We haven’t yet established a policy for planning and communicating maintenance procedures to users. So preliminary, only make a k8s cluster upgrade while the cluster is unused or that the maintenance is communicated ahead of time.

Pre-requisites#

  1. Install or upgrade CLI tools

    Install required tools as documented in Prerequisites, and ensure you have a recent version of eksctl.

    Warning

    Using a modern version of eksctl has been found important historically, make sure to use the latest version to avoid debugging an already fixed bug!

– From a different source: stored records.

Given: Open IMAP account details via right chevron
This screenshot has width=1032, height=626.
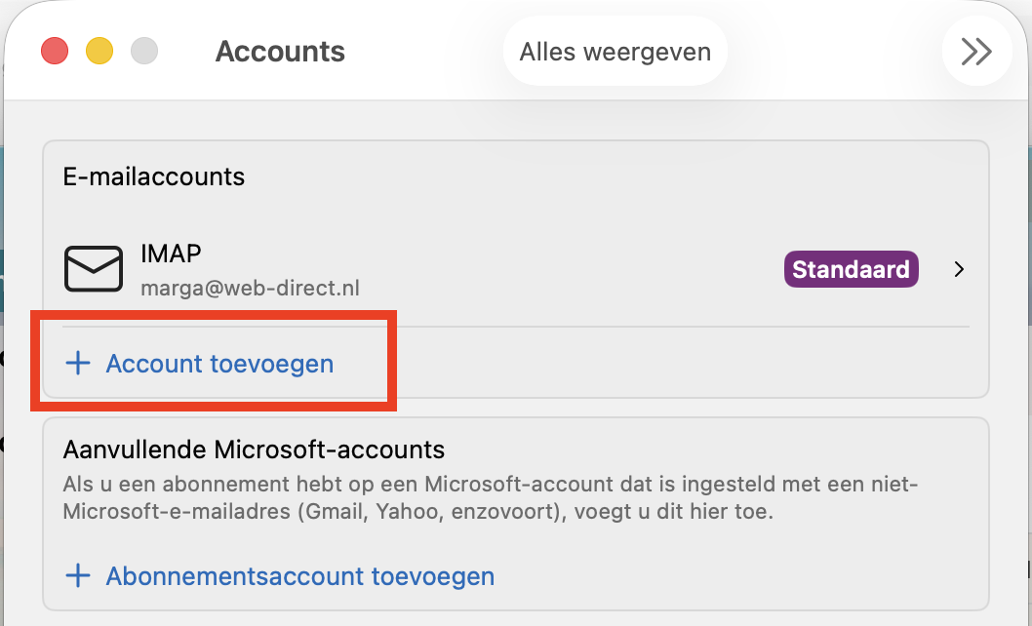Looking at the screenshot, I should tap(959, 269).
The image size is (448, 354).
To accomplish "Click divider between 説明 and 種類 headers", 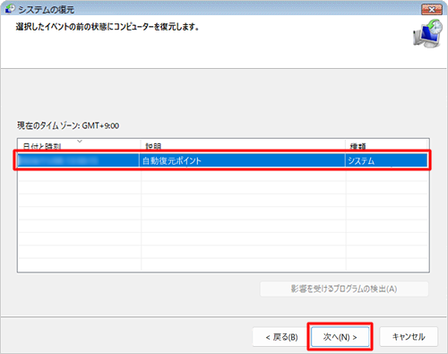I will 346,146.
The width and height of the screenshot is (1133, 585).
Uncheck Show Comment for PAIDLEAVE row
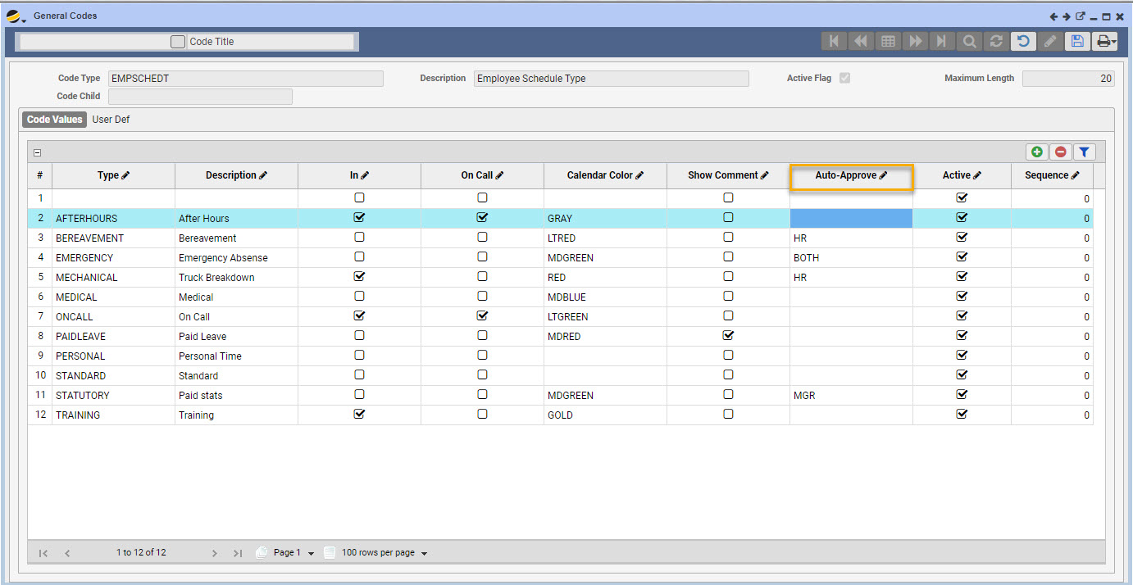click(728, 336)
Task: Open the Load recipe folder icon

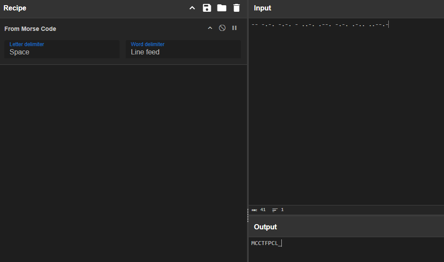Action: (222, 8)
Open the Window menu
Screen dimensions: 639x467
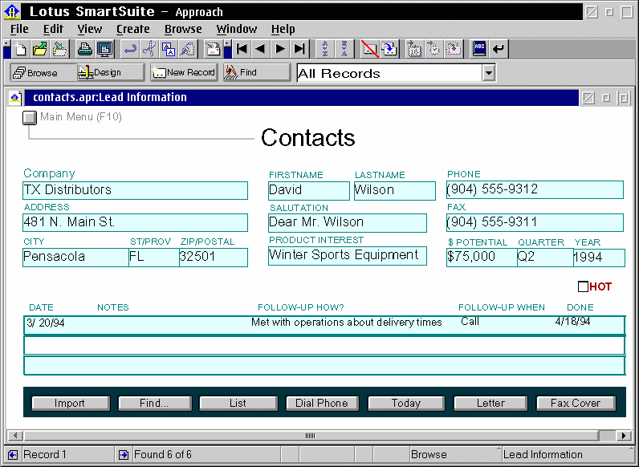tap(236, 29)
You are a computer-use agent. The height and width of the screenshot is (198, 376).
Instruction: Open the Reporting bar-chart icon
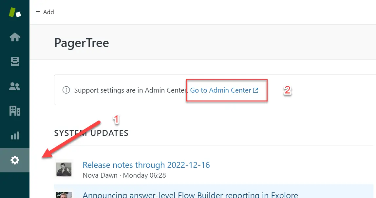pos(15,135)
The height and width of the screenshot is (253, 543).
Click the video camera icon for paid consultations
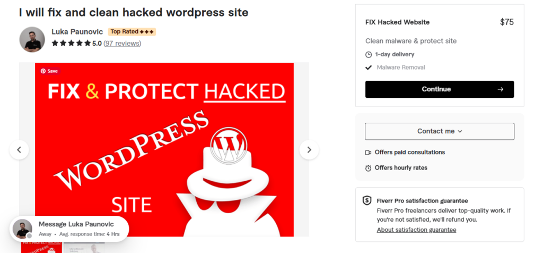pos(368,153)
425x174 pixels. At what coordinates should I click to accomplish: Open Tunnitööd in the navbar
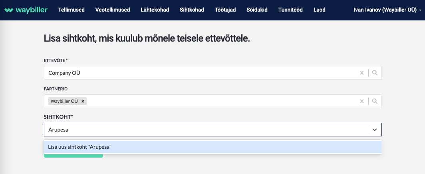[290, 10]
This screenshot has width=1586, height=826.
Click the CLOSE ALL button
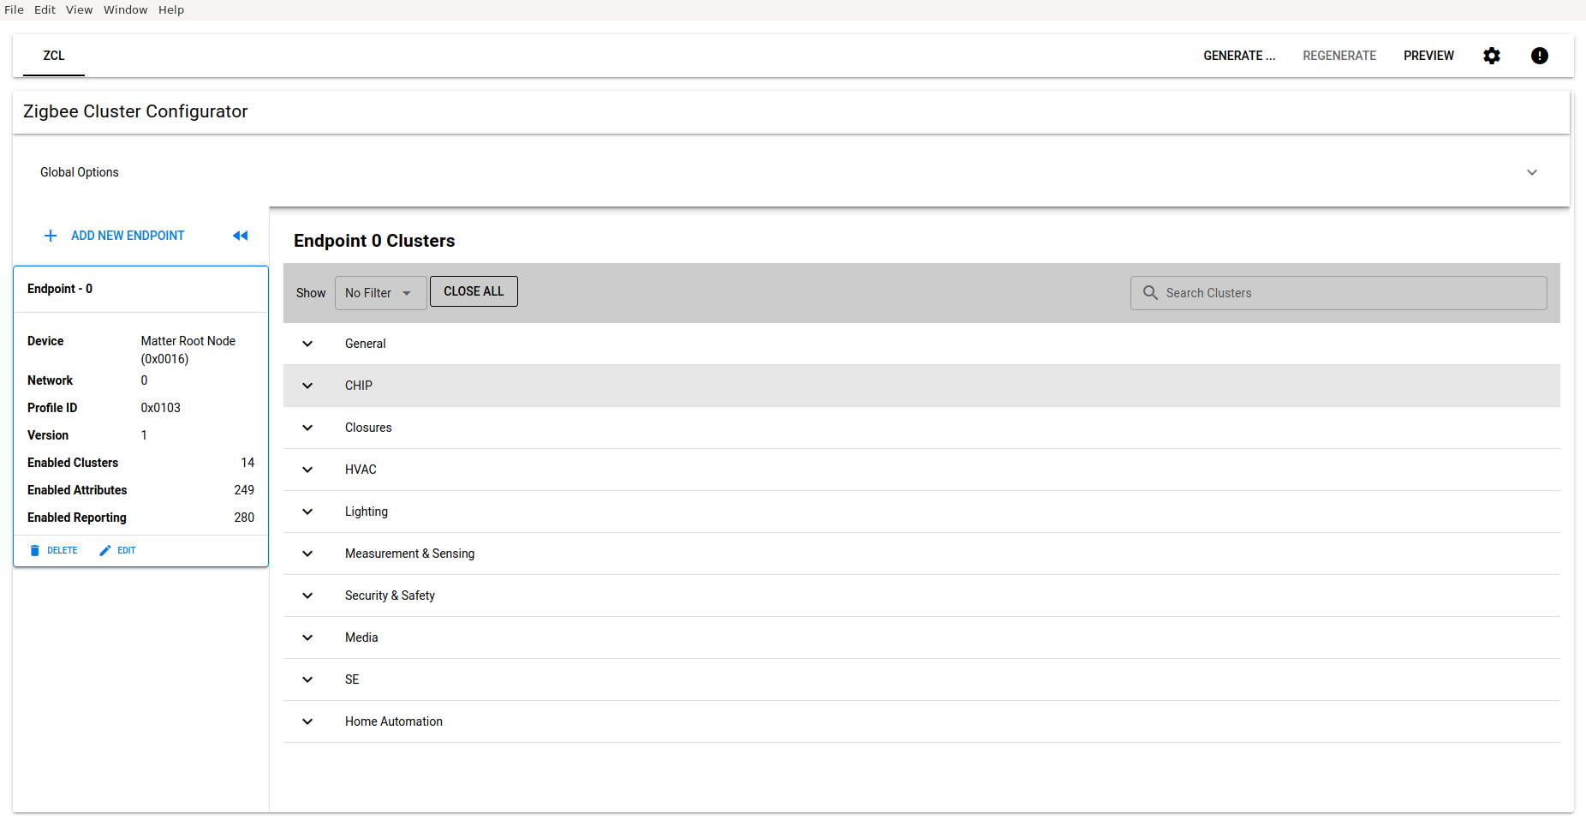[x=474, y=291]
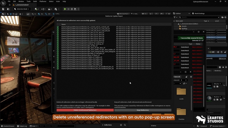The height and width of the screenshot is (128, 228).
Task: Open the Selection Mode dropdown
Action: click(x=22, y=9)
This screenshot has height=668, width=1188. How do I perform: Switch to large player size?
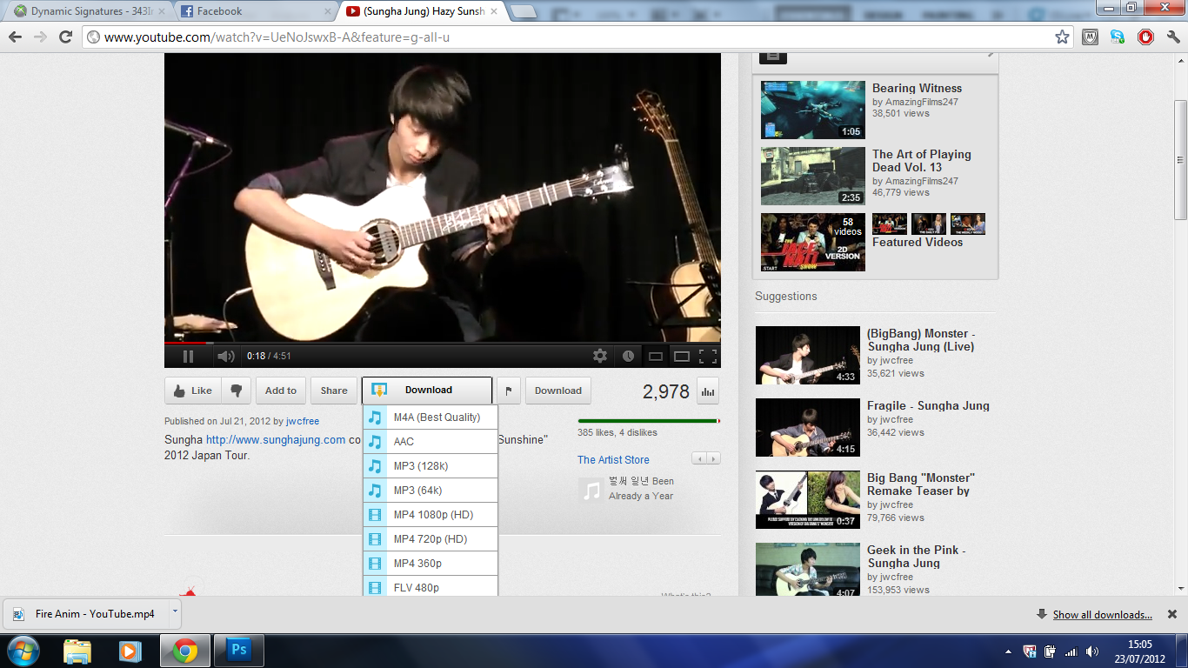682,356
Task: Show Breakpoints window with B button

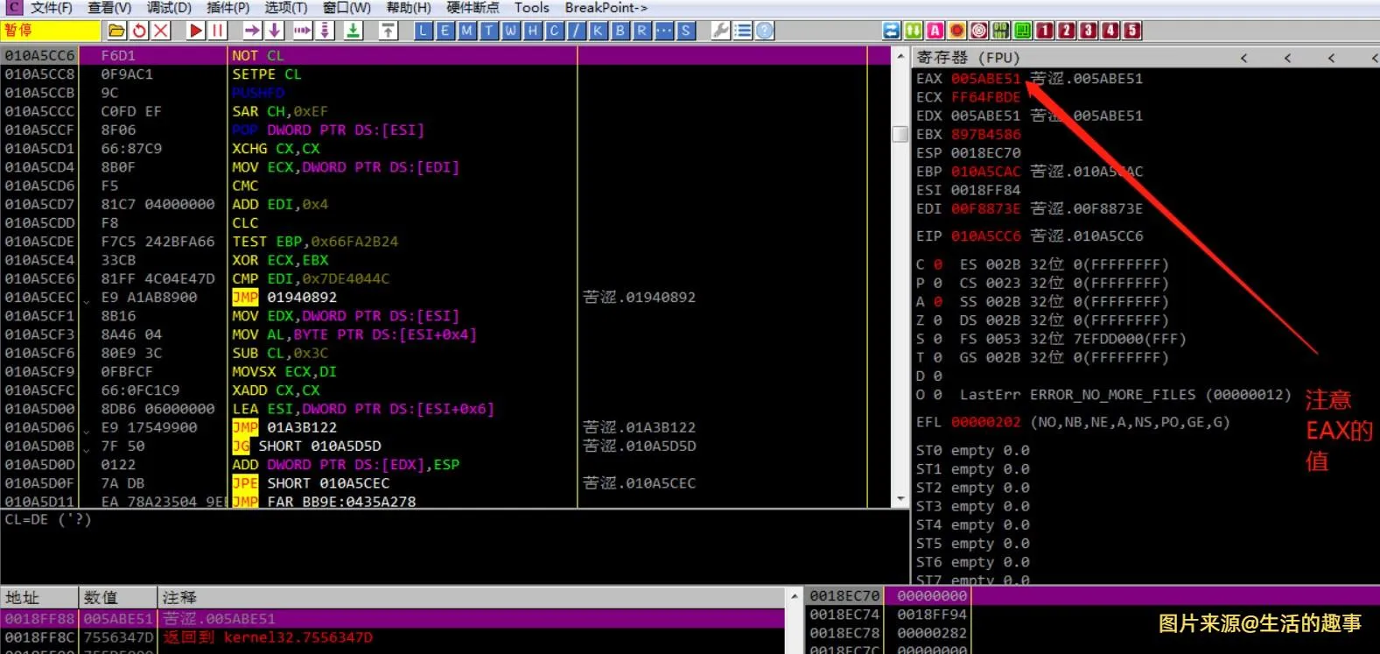Action: click(x=620, y=31)
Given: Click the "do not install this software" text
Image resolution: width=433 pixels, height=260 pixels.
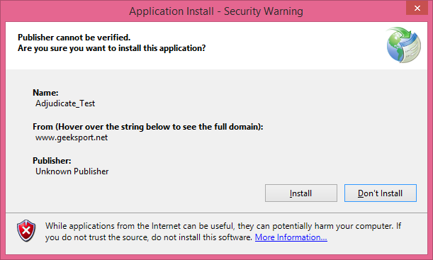Looking at the screenshot, I should pyautogui.click(x=201, y=237).
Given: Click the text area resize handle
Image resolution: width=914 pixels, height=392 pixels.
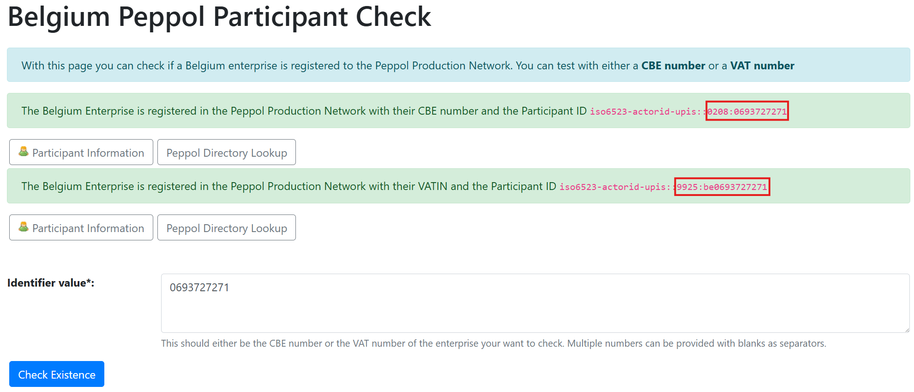Looking at the screenshot, I should pos(907,330).
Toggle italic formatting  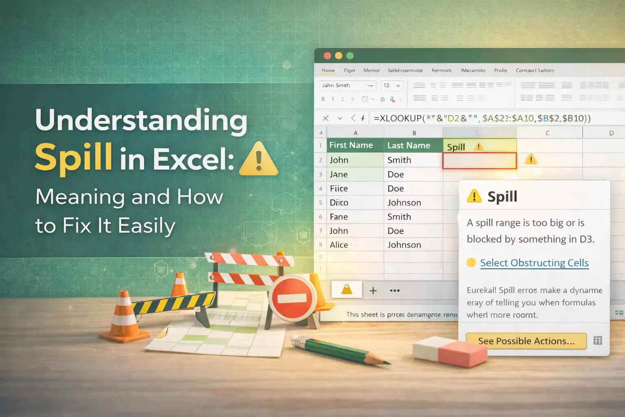click(x=333, y=99)
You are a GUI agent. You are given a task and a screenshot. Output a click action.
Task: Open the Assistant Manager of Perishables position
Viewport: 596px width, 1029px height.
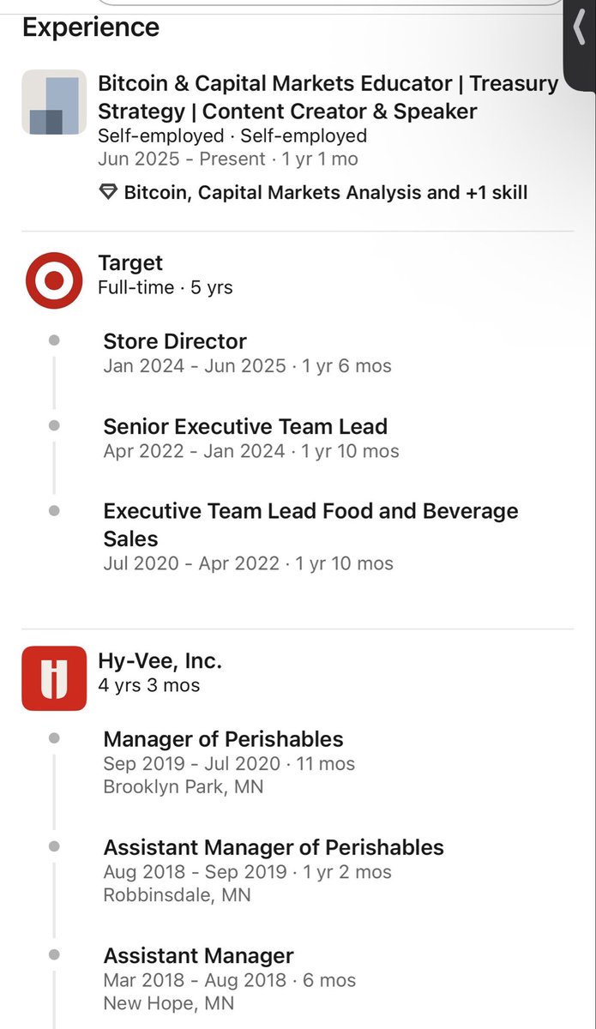point(274,847)
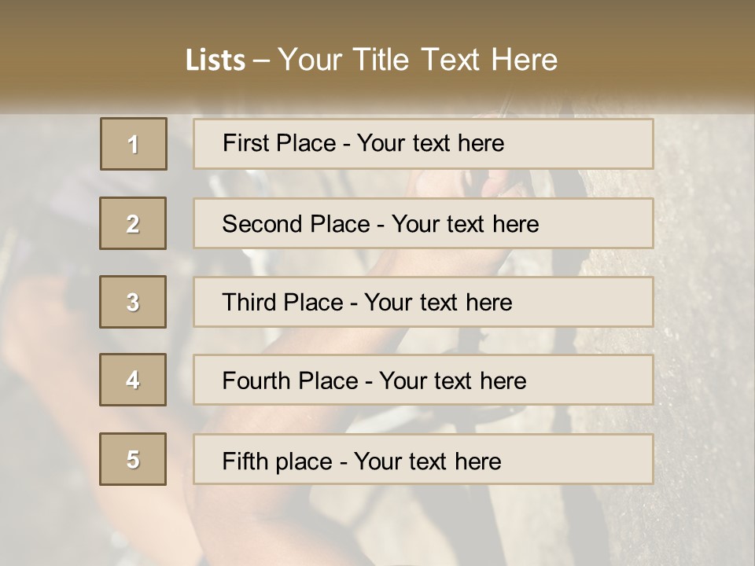Click the number 5 box

(x=133, y=459)
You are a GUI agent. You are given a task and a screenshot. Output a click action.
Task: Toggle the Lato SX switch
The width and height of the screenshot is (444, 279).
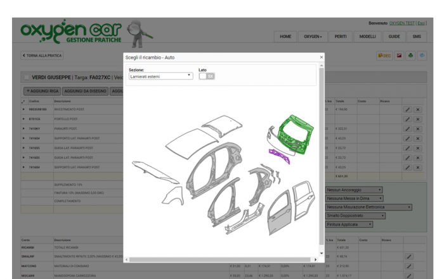[207, 77]
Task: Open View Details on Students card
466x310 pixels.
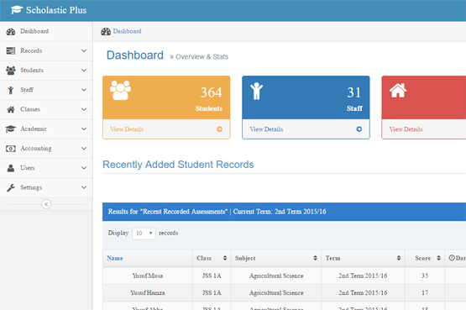Action: click(127, 129)
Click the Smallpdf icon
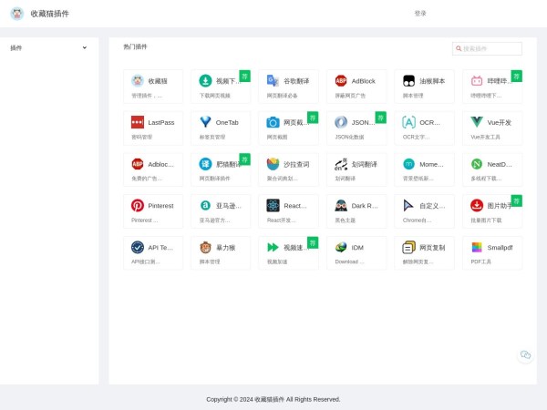Image resolution: width=547 pixels, height=410 pixels. 477,247
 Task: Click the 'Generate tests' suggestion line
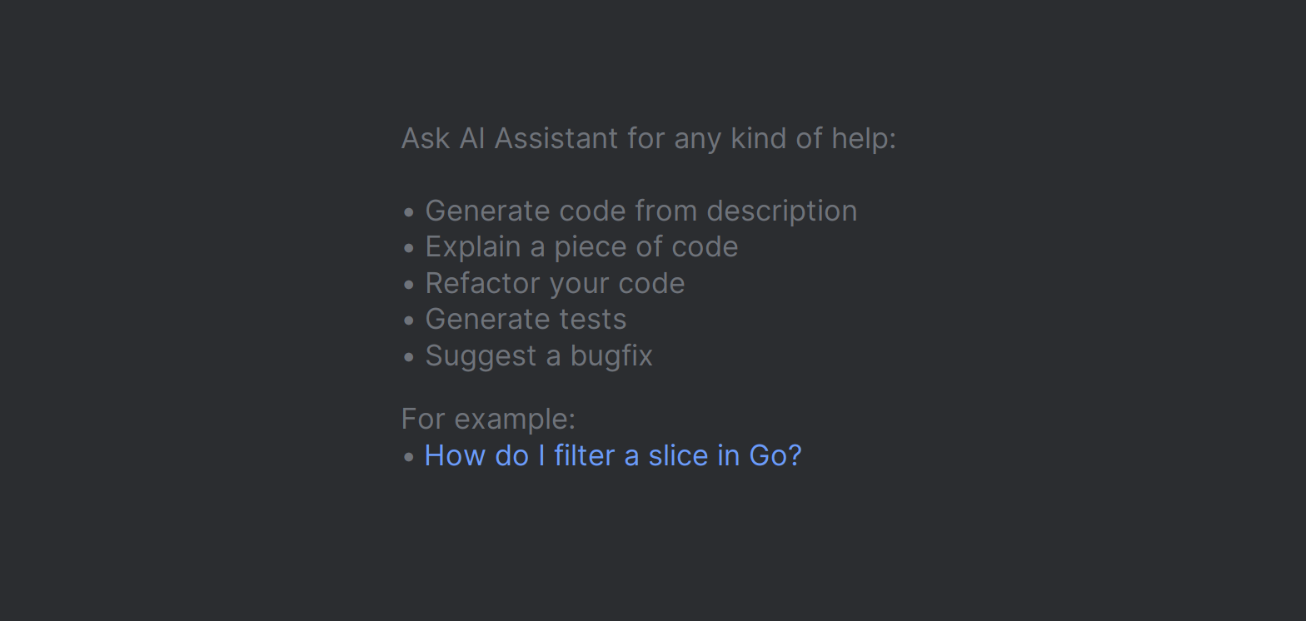[x=526, y=320]
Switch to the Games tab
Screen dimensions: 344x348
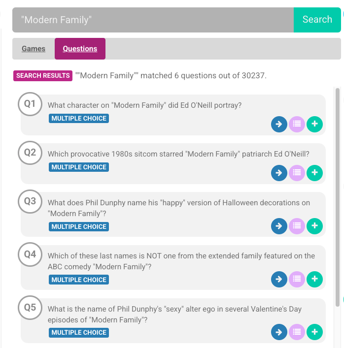tap(34, 49)
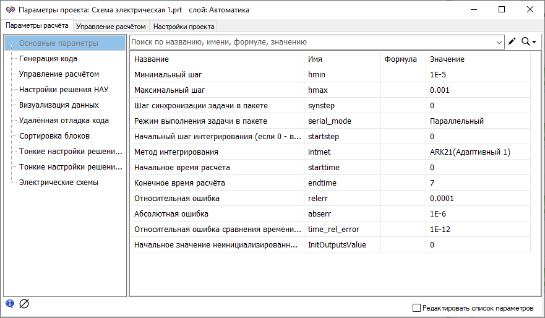Image resolution: width=545 pixels, height=318 pixels.
Task: Select 'Настройки решения НАУ' tree item
Action: tap(64, 90)
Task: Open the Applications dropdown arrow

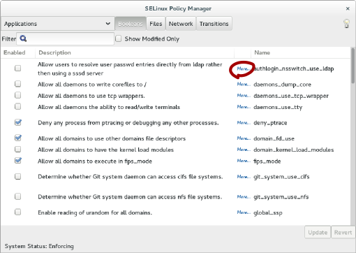Action: pos(107,24)
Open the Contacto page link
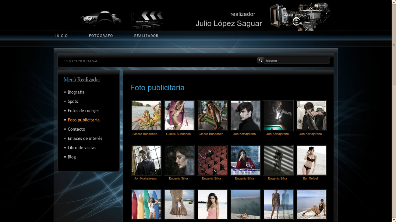This screenshot has width=396, height=222. coord(76,129)
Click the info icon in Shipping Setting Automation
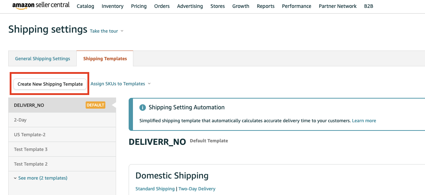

  2. Consider changes to template.jsonnet

    The eksctl config jinja2 template eksctl/template.jsonnet was once used to generate the jsonnet template eksctl/$CLUSTER_NAME.jsonnet, that has been used to generate an actual eksctl config.

    Before upgrading an EKS cluster, it could be a good time to consider changes to eksctl/template.jsonnet since this cluster’s jsonnet template was last generated, which it was initially according to Generate cluster files.

    To do this first ensure git status reports no changes, then generate new cluster files using the deployer script, then restore changes to everything but the eksctl/$CLUSTER_NAME.jsonnet file.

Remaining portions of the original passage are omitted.